And and the fact that I actually heard myself say that out loud, I'm like, damn, I'm really, I'm really uh, I'm really progressing in my emotional and and and and my mental capability when it comes to, uh, just wanting to be a better person. I'm, I'm getting better at being, I'm being, I'm getting better at being around and being in the now and in the observant and being present. And you know, it kind of made me happy. Okay, I'm seeing progress and stuff like that. So every time I have a moment like that, it makes me want to do more, it makes me want to do more, it makes me want to do better, like, for example, my nephew.

Wes:

My nephew just started school back up and I'm like, ok, I said I want to be the cool uncle, the fun uncle. So let me, let's, what uncle things can I do? What should I be doing in this situation? Because you know that sometimes your kids, your, your nephews or your nieces, whoever your cousins, your little cousins all they want is your time.
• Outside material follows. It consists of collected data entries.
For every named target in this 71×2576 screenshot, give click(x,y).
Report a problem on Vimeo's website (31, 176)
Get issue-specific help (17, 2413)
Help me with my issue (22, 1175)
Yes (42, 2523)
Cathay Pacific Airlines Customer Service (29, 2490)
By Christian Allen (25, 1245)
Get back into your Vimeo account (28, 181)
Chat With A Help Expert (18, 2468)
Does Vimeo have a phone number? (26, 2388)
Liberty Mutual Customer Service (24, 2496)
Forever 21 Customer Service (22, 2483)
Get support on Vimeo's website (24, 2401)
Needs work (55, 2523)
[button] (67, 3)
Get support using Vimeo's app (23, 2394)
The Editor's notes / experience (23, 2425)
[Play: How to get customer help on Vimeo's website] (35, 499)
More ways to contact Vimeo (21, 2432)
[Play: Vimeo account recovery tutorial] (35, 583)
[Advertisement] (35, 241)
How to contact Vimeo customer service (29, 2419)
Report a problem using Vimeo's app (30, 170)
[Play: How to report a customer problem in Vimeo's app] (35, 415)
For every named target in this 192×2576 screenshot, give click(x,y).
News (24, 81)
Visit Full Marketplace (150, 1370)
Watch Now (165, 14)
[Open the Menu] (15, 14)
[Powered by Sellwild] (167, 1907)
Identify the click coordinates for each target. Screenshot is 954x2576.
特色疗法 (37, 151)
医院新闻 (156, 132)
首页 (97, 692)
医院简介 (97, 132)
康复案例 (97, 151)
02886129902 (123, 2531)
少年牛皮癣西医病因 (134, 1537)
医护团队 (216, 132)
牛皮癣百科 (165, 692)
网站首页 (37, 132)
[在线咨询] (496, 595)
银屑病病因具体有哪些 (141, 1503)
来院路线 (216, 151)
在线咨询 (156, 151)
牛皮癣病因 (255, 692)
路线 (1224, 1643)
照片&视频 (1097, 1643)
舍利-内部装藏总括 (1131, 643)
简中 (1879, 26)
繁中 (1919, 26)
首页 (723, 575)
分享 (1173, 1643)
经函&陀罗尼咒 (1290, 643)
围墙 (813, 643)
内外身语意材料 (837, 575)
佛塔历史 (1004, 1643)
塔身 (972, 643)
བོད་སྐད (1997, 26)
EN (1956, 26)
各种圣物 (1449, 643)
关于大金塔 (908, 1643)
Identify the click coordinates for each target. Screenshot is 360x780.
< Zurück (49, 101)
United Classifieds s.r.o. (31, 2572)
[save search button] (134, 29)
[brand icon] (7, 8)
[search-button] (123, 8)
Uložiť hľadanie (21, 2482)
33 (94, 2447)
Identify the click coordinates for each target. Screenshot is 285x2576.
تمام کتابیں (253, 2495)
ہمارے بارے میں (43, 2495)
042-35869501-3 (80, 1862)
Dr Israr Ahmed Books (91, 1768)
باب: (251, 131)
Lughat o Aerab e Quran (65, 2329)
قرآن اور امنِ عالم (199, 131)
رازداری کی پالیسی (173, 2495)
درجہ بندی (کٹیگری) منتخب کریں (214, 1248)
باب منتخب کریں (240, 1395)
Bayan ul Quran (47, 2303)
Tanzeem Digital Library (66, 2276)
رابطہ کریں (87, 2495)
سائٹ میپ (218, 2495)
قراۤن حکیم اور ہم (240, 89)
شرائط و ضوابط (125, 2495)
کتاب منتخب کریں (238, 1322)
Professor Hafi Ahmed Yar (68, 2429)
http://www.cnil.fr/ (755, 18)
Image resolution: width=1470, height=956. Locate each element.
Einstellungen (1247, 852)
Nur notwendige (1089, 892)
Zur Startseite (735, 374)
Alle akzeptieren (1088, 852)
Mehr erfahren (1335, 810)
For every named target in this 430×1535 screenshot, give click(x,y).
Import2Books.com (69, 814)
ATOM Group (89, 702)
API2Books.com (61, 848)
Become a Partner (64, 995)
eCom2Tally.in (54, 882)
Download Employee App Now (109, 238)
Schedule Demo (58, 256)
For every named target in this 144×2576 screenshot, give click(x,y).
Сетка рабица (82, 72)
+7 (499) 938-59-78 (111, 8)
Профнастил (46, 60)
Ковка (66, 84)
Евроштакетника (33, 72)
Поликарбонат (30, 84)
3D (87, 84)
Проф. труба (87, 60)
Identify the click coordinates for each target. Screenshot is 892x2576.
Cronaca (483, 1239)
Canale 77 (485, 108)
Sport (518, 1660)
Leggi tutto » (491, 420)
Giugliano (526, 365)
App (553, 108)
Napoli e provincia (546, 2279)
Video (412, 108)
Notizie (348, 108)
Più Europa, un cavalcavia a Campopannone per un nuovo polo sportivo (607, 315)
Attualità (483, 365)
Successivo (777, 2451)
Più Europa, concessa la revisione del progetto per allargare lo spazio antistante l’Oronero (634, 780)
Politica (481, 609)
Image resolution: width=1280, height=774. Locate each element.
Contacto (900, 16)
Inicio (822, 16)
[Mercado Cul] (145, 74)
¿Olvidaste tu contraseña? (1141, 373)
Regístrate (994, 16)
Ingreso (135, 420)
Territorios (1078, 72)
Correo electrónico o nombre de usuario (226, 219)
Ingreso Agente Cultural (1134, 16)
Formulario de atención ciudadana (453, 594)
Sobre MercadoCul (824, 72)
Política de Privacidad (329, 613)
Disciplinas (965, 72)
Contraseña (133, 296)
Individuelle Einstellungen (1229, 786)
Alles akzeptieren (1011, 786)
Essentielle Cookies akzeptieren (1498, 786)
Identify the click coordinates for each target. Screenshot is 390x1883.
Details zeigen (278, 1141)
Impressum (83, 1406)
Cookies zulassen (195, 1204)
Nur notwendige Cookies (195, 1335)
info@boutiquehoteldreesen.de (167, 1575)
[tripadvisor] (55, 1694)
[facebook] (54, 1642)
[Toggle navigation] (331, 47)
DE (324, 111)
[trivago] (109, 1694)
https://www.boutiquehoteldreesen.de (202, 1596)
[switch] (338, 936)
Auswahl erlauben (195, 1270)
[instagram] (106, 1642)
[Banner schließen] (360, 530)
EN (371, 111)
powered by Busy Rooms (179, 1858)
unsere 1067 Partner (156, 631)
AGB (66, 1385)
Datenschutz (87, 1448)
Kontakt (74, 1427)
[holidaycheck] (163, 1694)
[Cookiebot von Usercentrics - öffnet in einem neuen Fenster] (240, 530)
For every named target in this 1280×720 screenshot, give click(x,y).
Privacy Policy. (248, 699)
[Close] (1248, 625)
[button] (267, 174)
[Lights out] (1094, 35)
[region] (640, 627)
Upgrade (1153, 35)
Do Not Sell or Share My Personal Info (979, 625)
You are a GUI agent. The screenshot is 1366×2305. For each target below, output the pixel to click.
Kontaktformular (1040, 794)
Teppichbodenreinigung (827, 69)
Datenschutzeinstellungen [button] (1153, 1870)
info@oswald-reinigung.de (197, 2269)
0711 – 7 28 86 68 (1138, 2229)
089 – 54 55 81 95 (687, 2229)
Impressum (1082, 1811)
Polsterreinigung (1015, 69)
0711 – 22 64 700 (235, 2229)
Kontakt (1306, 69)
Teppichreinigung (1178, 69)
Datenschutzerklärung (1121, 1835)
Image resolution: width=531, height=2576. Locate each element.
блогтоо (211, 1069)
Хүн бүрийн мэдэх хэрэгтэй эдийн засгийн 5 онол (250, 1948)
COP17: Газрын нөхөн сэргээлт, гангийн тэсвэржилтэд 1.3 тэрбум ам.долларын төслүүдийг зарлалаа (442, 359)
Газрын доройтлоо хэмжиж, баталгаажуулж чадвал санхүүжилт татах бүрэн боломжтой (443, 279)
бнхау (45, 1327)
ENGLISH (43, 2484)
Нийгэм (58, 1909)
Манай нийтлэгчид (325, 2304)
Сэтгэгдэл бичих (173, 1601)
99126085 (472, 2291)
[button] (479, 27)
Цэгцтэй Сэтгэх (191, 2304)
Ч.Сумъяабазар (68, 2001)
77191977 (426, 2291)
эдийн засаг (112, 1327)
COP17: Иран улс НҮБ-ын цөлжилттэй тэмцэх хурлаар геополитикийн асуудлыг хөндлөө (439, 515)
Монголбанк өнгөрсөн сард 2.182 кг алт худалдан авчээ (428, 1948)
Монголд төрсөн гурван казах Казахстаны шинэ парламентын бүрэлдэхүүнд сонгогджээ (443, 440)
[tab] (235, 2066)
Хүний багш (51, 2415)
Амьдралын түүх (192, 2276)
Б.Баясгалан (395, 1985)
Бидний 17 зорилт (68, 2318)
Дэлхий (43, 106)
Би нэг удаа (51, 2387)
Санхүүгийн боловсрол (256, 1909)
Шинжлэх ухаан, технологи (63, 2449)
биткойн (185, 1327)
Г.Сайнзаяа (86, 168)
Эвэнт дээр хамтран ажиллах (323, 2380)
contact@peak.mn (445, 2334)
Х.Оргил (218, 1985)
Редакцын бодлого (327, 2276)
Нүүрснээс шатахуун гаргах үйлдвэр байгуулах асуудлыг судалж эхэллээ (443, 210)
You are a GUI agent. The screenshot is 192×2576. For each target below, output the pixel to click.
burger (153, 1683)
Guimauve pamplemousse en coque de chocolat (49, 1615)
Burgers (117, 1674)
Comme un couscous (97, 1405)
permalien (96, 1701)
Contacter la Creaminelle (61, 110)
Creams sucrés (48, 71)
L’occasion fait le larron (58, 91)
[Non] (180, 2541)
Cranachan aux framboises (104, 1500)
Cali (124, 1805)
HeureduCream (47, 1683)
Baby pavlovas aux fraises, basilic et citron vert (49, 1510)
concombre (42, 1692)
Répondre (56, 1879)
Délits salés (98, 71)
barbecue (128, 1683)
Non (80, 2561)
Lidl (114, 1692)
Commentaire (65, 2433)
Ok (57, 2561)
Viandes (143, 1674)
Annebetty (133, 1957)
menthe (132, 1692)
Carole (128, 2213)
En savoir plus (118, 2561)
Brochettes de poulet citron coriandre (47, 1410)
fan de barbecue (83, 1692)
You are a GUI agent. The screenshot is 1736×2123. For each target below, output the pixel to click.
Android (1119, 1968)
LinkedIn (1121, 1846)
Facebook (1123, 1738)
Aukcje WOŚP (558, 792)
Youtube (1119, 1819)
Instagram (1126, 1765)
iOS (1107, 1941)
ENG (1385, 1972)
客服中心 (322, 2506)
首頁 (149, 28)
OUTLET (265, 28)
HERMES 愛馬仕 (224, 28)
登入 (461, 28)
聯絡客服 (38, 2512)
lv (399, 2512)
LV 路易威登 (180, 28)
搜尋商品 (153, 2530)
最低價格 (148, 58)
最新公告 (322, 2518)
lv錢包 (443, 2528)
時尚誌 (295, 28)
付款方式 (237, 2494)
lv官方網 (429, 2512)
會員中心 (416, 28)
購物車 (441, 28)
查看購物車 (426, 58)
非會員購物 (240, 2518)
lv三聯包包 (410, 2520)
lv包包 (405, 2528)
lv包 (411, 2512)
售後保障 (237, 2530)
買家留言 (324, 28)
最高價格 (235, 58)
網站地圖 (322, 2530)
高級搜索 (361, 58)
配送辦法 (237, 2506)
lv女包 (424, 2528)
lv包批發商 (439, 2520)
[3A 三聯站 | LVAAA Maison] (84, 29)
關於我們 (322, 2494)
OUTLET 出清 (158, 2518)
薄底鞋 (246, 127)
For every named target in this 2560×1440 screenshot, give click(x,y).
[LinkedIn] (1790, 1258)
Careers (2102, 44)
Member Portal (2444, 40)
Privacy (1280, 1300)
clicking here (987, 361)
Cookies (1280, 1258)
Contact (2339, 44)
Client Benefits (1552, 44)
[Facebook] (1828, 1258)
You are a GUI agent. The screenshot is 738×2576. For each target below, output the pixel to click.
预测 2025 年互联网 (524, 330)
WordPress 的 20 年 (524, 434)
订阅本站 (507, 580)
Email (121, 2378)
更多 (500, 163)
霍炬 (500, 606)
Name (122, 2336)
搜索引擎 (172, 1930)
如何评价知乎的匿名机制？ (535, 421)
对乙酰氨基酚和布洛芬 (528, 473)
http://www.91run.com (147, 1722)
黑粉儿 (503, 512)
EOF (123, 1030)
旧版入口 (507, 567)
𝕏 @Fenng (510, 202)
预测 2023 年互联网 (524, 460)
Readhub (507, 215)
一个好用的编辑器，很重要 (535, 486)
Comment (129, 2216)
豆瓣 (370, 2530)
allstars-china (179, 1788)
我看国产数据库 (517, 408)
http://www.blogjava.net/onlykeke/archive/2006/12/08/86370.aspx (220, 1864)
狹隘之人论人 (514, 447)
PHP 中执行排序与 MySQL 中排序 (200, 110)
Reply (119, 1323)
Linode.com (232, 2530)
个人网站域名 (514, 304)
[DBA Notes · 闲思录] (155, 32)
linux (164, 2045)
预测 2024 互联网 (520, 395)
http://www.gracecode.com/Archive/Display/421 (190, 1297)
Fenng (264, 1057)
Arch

If they think you're a cool person and I am happy to say my, I feel like my nephew thinks I'm a cool person I don't think that sometimes, but he does so the best thing to do was just to do stuff with him like, uh, we went to go get a haircut, we went to go pick up some shoes.

Wes:

He got some shoes, I got some shoes, went to eat Like it was things of that nature and not to say I don't hang out with my nephew or my family and things like that, my nephew or my family and things like that. But it was a, it was a moment to be intentional with uh, the time I spent with him and how I bonded with him and seeing his uh, seeing his back to school pictures that my, that my sister sent me and he had on the shoes that I got him and the nice haircut and he was ready for school. It, I'm not gonna lie, it really made my day.

Wes:

It uh and it, uh, it warmed my heart in a way that I didn't. I've never had it warmed, not to say I've no one's ever warmed my heart, but this was a different type of feeling and uh, and I uh. At that moment I got what it means to be present. I got what it means to to actually uh kind of live and not just have life happen to you. I also understood that me wanting to be a better person is not a okay, I did this one thing I should be done, or I'm talking about it and not put forth the effort. I'm talking about it, but I'm also not putting forth the effort.

Wes:

So it's just as good, because I know my flaws and I want to say that was a turning point no, I'm not gonna say I want to say I'm gonna say that was a turning point for me because I got a positive internal response from that. I didn't do those things to for him to like me or anything like that. I did it because I said I was, that's who I want to be. These are the characteristics of, uh, what I feel like is a good uncle I should be doing that stuff more. The characteristics of being a good friend I should be doing that more.

Wes:

And it's turning out to be very, very fruitful. My family sees me differently when stuff like that happens. My friends see me differently. I'm thriving on the fact that I am actively developing I don't want to say actively developing a tribe, but just good relationships, because at the end of the day, that's kind of all we have is our relationships with people, because all the material things can come and go right. So I'm forever going to talk about being a good man, but I'm definitely going to being a good man, or being a good me, being who I say I'm going to be. I'm always going to talk about it, but I'm definitely putting actions behind it.

Wes:

I don't know, I guess I can chalk it up to getting older, uh, wiser, grayer, but it is following or or, or attempt not attempting, but yeah, attempting to to to improve upon those things such as, you know, your patience and stuff like that. It's, it's hard work. I wake up every day literally saying, all right, this is what you're going to do. All right, you're going to actually be aware, don't be on cruise control, don't have a what do you call it? A, uh, a flow chart life where one person says how you're doing and you say, I'm all right and you keep it moving like well. If I thought you say I'm okay because you're programmed to think you're you know to say you're okay or I'm good or good morning.

Wes:

Good morning, like that type of thing. Like, spice it up, don't live on uh cruise control. So, yeah, it's it's. I struggle with it. I'll probably uh continue to uh get better. Uh, it's not something that I'll probably uh achieve, because nobody's perfect, but I'm. I'm here for the journey. I'm here for continue to get better. It's not something that I'll probably achieve, because nobody's perfect, but I'm here for the journey. I'm here for the challenge. Ultimately, this quote is a direct challenge to our ego. It tells us to stop seeking external validation through our words and start building a strong inner character through our actions. It's a call to stop debating our values and start living them. I want to thank you for joining me on the According to West podcast. Until next time, may you have the courage to stop arguing about what a good person you should be and simply be one.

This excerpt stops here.